THINGS TO DO ▸
[1] In the Father's Day thread, what method does the first poster plan to use to smoke the slabs of ribs?
[2] Translate this sentence from the Father's Day thread into Spanish: "There will be about 20-25 people in our house - that's standard for us."
[3] Duplicate, word for word, the stretch of the Father's Day thread that opens with the words containing "# Father's Day" and closes with "a large gathering!)".

EXTRACT TO READ ▸
________________________
# Father's Day



## prplptcrzr2003 (Jun 17, 2006)

Hiya everybody! I just wanted to share with you one way of how we usually do large gatherings (everytime we have family over, it's a large gathering!)

We're doing Father's Day a day early at my house this year. I have family coming in from out of town, etc. There will be about 20-25 people in our house - that's standard for us. So for that, my lovely wife and I talked about what we would make and of course, we ended up deciding on ribs and chicken (pumping fist a la Kirk Gibson). Each invited household will bring a side dish and/or a dessert - we always end up with too much, so that means leftovers! (yum!)

So....I have 8 slabs which I am starting at around 9 am today I am planning to smoke them using the 3-2-1 method. After they're done (hopefully by 3:30 pm), they will be wrapped and stored in an empty cooler to stay warm and moist. Of course, my other cooler will contain a fine assortment of adult beverages! After the ribs are done, I will grill the chicken (thighs, breasts and drumsticks) so they will be hot and ready by the time the guests start arriving (at 5-5:30). By this time, my wife will have cut the ribs and placed them on a serving platter. Of course (my wife trained me well in this area), we clean as we go along!

Obviously, doing things ahead of time and cleaning as we go along allows us more free time to mingle, eat, and play a few hands of Texas Hold'em Poker. An important thing (at least we think it is), to consider is if there is a large crowd coming for a cookout, etc, we usually use good quality disposable plates with plastic tableware. Trust me, if you have about 20 -25 people bringing their plates and glasses for you to wash, it gets old quick. And brands like Chinette make really nice plates, etc. Just toss them in the trash and your done!

Happy Father's Day to all the dads here - have an awesome weekend!


----------



## monty (Jun 17, 2006)

Sounds like you've got this feeding a bunch type thing down pat! And a hearty Happy Fathers' Day back at ya, Sam!
Cheers!
Monty


----------



## joed617 (Jun 17, 2006)

We're having a small gathering.. The wife, the kids <2 maybe 3> my Mom and niece.. I'll be doing pulled pork and ribs .. a total of 7.... 


Happy Farthers day! 

Joe


----------



## cajunsmoker (Jun 17, 2006)

Same here Joe,

Wife, Mother, 2 sons, 1 daughter in law and one girlfriend  for a total of 7.  Doing the stuffed pork loin, smoked corn on the cob and baked potatos.


----------



## joed617 (Jun 17, 2006)

Hey Cajunsmoker, I forgot.. we are also grilling corn and having collard greens cooked with ham hocks .. cornbread with butter and honey .. and coleslaw ...  I just made the Q sauce .... mm yummy, I can't eat that store bought stuff.  I was out by the smoker talking to my wife and said that an electric smoker is a lazy man's way of smoking.. Then I told her that I'm happy we have the one with the firebox .. That way I can say I'm cooking dinner and have to watch the fire and temp.. and cool off with  cold one .. That way, she won't ask me to do anything .. lol .. Well.. it back fired on me . she is in having a nap .. and I'm watching the smoker .. lol 

Have a great day,
Joe


----------



## cajunsmoker (Jun 17, 2006)
________________________
DATASET ENTRIES ▸

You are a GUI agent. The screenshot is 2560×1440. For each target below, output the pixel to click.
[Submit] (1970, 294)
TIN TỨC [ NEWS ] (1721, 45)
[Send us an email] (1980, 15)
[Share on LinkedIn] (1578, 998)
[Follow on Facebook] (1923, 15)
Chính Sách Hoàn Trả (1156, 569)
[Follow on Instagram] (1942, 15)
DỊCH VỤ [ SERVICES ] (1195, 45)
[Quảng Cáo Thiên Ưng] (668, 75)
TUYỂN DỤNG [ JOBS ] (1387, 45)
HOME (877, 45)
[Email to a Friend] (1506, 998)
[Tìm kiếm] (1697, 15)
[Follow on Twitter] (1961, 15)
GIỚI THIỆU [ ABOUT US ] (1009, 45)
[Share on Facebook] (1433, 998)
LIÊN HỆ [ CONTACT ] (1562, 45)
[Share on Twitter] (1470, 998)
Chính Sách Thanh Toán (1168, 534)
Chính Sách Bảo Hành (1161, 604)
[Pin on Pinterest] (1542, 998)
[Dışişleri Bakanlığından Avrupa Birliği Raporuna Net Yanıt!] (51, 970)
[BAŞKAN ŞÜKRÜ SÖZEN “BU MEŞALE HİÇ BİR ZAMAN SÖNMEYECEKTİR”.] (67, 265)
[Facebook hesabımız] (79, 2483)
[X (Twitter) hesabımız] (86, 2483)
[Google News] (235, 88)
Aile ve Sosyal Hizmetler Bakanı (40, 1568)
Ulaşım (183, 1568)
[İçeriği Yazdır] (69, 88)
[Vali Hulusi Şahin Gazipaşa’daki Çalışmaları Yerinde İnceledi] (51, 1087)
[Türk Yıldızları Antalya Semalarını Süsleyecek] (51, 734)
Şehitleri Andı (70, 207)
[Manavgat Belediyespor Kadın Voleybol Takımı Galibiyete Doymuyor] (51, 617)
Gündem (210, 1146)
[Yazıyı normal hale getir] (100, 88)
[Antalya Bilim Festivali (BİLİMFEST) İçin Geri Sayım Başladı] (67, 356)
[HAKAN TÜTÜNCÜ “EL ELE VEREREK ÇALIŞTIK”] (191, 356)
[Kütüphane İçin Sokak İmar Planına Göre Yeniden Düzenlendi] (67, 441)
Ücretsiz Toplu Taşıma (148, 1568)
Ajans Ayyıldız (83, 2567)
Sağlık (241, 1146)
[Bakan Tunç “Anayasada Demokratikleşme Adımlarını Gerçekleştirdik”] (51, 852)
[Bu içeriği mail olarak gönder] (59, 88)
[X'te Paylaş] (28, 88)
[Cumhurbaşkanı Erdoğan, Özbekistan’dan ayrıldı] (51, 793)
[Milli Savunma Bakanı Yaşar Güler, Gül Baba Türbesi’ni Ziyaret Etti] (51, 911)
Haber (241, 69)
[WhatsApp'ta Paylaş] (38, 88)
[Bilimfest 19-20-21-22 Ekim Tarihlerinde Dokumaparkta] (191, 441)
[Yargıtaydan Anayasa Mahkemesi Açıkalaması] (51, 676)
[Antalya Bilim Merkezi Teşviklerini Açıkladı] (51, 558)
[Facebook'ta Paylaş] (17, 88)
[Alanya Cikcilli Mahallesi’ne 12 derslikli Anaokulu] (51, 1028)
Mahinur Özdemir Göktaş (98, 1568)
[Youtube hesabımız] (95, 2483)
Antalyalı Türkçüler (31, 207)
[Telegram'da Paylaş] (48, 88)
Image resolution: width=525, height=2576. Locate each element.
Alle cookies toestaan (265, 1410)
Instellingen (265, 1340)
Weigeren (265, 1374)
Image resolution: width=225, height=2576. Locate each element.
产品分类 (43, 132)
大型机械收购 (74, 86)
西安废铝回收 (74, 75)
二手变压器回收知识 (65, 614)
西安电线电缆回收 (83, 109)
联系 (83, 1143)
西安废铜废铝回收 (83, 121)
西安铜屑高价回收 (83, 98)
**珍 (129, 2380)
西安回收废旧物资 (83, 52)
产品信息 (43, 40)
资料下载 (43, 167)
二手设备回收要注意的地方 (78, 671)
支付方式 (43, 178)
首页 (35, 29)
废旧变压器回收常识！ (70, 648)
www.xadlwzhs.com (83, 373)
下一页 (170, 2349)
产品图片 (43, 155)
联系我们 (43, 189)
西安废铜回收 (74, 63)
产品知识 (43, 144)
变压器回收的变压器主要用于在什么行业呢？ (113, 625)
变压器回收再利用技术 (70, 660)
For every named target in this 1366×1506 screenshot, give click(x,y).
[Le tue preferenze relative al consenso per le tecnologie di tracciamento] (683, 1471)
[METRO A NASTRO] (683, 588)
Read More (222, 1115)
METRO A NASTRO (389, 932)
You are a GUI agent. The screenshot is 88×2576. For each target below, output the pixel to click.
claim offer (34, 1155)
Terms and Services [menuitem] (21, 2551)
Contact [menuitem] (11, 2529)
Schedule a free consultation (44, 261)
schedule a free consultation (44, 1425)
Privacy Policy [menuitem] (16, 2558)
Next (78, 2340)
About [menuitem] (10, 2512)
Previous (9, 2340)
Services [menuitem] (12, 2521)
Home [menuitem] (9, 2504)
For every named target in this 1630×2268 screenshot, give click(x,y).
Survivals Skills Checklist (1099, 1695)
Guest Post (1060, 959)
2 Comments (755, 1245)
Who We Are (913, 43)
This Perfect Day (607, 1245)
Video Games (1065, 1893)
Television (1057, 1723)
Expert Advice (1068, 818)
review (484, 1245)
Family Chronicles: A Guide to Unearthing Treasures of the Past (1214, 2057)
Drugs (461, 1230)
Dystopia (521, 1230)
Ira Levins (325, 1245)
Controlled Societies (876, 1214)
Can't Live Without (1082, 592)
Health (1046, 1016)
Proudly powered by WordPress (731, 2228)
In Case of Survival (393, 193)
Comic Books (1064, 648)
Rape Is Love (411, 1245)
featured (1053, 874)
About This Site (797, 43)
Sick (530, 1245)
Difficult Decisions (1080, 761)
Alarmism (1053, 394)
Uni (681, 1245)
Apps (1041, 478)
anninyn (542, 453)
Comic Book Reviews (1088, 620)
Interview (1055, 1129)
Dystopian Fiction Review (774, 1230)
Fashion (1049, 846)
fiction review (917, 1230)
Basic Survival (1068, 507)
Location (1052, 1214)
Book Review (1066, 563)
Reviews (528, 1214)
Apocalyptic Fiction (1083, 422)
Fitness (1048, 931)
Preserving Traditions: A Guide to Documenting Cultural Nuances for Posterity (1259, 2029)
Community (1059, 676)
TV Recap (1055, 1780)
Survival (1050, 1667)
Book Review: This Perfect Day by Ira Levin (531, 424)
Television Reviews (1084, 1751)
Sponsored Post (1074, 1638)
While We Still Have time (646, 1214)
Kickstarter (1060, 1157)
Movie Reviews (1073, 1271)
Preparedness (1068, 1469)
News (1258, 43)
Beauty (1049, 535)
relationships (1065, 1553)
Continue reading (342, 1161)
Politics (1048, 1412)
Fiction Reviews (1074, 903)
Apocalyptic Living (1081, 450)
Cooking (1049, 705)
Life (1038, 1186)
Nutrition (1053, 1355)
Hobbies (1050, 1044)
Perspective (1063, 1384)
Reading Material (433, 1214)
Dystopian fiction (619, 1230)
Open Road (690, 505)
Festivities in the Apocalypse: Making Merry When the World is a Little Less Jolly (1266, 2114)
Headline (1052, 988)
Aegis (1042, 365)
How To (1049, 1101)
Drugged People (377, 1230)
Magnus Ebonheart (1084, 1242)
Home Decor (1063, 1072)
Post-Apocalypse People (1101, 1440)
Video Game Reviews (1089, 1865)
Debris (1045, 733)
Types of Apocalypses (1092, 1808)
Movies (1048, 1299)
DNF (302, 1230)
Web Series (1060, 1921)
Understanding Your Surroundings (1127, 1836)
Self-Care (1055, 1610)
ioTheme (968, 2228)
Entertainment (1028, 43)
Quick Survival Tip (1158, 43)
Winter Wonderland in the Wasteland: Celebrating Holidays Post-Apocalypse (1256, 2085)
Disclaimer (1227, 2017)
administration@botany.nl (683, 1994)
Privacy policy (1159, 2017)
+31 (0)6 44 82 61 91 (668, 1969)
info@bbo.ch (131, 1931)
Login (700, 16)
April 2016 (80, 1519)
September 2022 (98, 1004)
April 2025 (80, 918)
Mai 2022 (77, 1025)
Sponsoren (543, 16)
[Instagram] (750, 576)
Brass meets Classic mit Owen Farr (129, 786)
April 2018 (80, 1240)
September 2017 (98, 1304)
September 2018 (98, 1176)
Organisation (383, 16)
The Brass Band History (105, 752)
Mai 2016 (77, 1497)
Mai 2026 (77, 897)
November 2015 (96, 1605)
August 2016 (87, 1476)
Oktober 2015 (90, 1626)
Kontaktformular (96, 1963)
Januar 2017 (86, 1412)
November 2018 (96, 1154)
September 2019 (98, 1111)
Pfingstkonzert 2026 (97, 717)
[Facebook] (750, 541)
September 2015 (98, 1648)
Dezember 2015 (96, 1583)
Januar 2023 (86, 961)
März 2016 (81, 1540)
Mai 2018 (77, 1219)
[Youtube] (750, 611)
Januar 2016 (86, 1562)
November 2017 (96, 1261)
________________________
FINAL RESULTS ▸
[1] The 3-2-1 method.

[2] Habrá unas 20-25 personas en nuestra casa; eso es lo habitual para nosotros.

[3]
# Father's Day



## prplptcrzr2003 (Jun 17, 2006)

Hiya everybody! I just wanted to share with you one way of how we usually do large gatherings (everytime we have family over, it's a large gathering!)